— Extracted entries —
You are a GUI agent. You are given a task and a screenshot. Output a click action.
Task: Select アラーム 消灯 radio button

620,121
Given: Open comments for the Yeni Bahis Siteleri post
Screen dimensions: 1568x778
--
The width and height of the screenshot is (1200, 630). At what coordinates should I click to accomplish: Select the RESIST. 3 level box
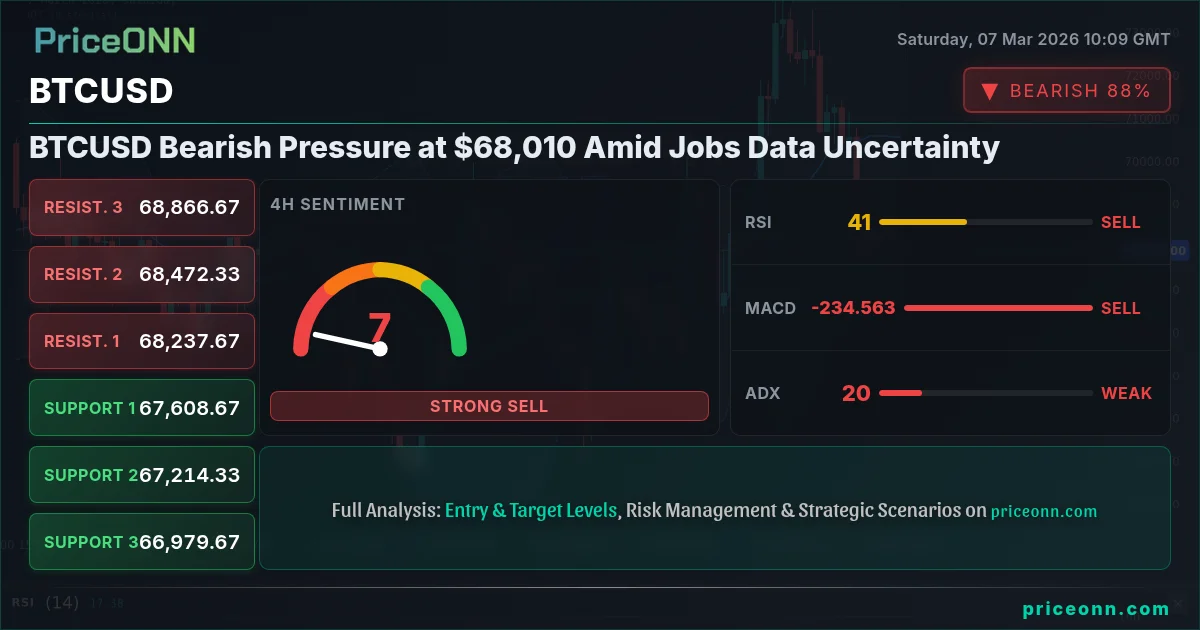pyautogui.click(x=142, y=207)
==
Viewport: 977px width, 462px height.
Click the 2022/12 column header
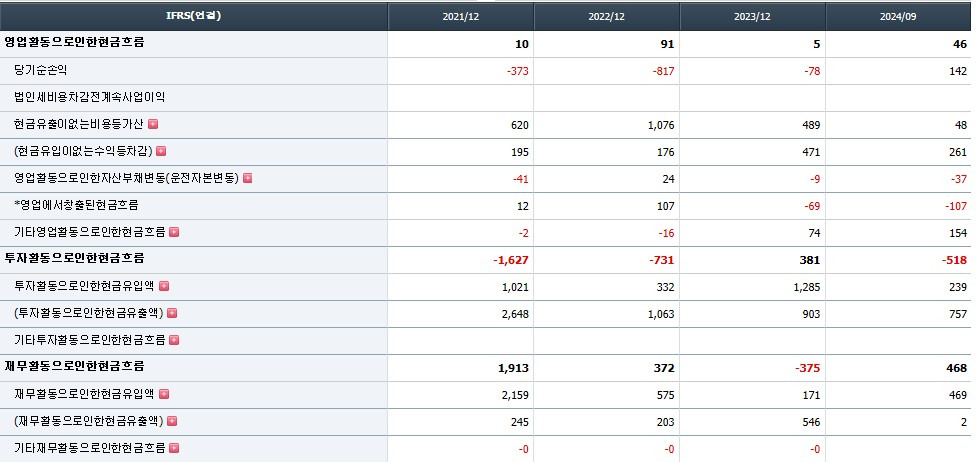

— Your goal —
Copy back the listing above exactly, but only from the line with "You are a GUI" through the line with "Screen dimensions: 1568x778", both ends included.

— Result of the task —
You are a GUI agent. You are given a task and a screenshot. Output a click action.
Task: Select アラーム 消灯 radio button

620,121
Given: Open comments for the Yeni Bahis Siteleri post
Screen dimensions: 1568x778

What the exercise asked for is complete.